* **PROBLEM DETAILS**: Copy all records verbatim.

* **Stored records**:
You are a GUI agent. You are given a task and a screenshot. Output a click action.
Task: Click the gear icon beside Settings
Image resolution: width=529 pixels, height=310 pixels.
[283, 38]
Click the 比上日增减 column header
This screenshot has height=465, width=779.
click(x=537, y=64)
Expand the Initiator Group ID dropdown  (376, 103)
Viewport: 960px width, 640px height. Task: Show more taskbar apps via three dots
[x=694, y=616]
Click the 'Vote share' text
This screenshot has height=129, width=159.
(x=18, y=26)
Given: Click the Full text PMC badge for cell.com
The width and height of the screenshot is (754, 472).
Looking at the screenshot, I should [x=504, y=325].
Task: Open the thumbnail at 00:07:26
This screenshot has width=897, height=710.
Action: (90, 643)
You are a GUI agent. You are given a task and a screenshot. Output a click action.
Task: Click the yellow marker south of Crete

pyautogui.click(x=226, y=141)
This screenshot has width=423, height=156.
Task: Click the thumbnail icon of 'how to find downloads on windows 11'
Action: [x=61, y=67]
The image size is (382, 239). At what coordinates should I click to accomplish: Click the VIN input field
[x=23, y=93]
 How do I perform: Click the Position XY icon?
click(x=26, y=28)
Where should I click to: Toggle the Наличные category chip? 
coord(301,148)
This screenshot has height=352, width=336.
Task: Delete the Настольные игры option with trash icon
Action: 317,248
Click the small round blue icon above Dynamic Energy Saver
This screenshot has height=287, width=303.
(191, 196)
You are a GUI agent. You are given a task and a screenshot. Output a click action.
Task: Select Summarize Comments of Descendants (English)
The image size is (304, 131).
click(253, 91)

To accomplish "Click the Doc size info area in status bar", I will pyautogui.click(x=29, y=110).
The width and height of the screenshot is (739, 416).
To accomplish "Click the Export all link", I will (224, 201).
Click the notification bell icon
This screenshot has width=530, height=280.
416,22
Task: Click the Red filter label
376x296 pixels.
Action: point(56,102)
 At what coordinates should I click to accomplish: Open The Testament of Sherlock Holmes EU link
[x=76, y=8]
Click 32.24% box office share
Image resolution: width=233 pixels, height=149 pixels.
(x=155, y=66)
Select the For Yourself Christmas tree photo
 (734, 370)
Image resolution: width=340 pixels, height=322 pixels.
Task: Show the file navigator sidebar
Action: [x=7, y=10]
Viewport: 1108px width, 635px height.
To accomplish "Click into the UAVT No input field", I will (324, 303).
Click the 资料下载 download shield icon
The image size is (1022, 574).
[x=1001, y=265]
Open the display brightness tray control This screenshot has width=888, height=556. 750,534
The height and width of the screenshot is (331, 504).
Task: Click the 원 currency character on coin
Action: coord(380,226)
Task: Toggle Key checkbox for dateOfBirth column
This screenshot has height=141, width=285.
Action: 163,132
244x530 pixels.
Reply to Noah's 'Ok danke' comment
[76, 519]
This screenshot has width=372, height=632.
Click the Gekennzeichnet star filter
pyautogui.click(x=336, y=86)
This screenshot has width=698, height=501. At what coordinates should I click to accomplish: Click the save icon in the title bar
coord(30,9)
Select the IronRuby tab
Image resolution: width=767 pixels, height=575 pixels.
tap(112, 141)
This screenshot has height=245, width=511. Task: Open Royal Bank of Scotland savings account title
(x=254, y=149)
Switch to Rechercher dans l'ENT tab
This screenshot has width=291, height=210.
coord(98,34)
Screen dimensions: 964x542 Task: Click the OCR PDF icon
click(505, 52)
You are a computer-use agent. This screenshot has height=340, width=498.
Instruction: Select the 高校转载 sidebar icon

* **WRITTEN SOLUTION**:
You are a GUI agent. You are given a task and a screenshot. Output a click action.
Task: Click the gear icon beside Settings
Image resolution: width=529 pixels, height=310 pixels.
[283, 38]
Click the 比上日增减 column header
This screenshot has height=465, width=779.
click(x=537, y=64)
Expand the Initiator Group ID dropdown  (376, 103)
Viewport: 960px width, 640px height. Task: Show more taskbar apps via three dots
[x=694, y=616]
Click the 'Vote share' text
This screenshot has height=129, width=159.
(x=18, y=26)
Given: Click the Full text PMC badge for cell.com
The width and height of the screenshot is (754, 472).
Looking at the screenshot, I should [x=504, y=325].
Task: Open the thumbnail at 00:07:26
This screenshot has width=897, height=710.
Action: (90, 643)
You are a GUI agent. You are given a task and a screenshot. Output a click action.
Task: Click the yellow marker south of Crete

pyautogui.click(x=226, y=141)
This screenshot has width=423, height=156.
Task: Click the thumbnail icon of 'how to find downloads on windows 11'
Action: [x=61, y=67]
The image size is (382, 239). At what coordinates should I click to accomplish: Click the VIN input field
[x=23, y=93]
 How do I perform: Click the Position XY icon?
click(x=26, y=28)
Where should I click to: Toggle the Наличные category chip? 
coord(301,148)
This screenshot has height=352, width=336.
Task: Delete the Настольные игры option with trash icon
Action: 317,248
Click the small round blue icon above Dynamic Energy Saver
This screenshot has height=287, width=303.
(191, 196)
You are a GUI agent. You are given a task and a screenshot. Output a click action.
Task: Select Summarize Comments of Descendants (English)
The image size is (304, 131).
click(253, 91)

To accomplish "Click the Doc size info area in status bar", I will pyautogui.click(x=29, y=110).
The width and height of the screenshot is (739, 416).
To accomplish "Click the Export all link", I will (224, 201).
Click the notification bell icon
This screenshot has width=530, height=280.
416,22
Task: Click the Red filter label
376x296 pixels.
Action: point(56,102)
 At what coordinates should I click to accomplish: Open The Testament of Sherlock Holmes EU link
[x=76, y=8]
Click 32.24% box office share
Image resolution: width=233 pixels, height=149 pixels.
(x=155, y=66)
Select the For Yourself Christmas tree photo
 (734, 370)
Image resolution: width=340 pixels, height=322 pixels.
Task: Show the file navigator sidebar
Action: [x=7, y=10]
Viewport: 1108px width, 635px height.
To accomplish "Click into the UAVT No input field", I will (324, 303).
Click the 资料下载 download shield icon
The image size is (1022, 574).
[x=1001, y=265]
Open the display brightness tray control This screenshot has width=888, height=556. 750,534
The height and width of the screenshot is (331, 504).
Task: Click the 원 currency character on coin
Action: coord(380,226)
Task: Toggle Key checkbox for dateOfBirth column
This screenshot has height=141, width=285.
Action: 163,132
244x530 pixels.
Reply to Noah's 'Ok danke' comment
[76, 519]
This screenshot has width=372, height=632.
Click the Gekennzeichnet star filter
pyautogui.click(x=336, y=86)
This screenshot has width=698, height=501. At what coordinates should I click to accomplish: Click the save icon in the title bar
coord(30,9)
Select the IronRuby tab
Image resolution: width=767 pixels, height=575 pixels.
tap(112, 141)
This screenshot has height=245, width=511. Task: Open Royal Bank of Scotland savings account title
(x=254, y=149)
Switch to Rechercher dans l'ENT tab
This screenshot has width=291, height=210.
coord(98,34)
Screen dimensions: 964x542 Task: Click the OCR PDF icon
click(505, 52)
You are a computer-use agent. This screenshot has height=340, width=498.
Instruction: Select the 高校转载 sidebar icon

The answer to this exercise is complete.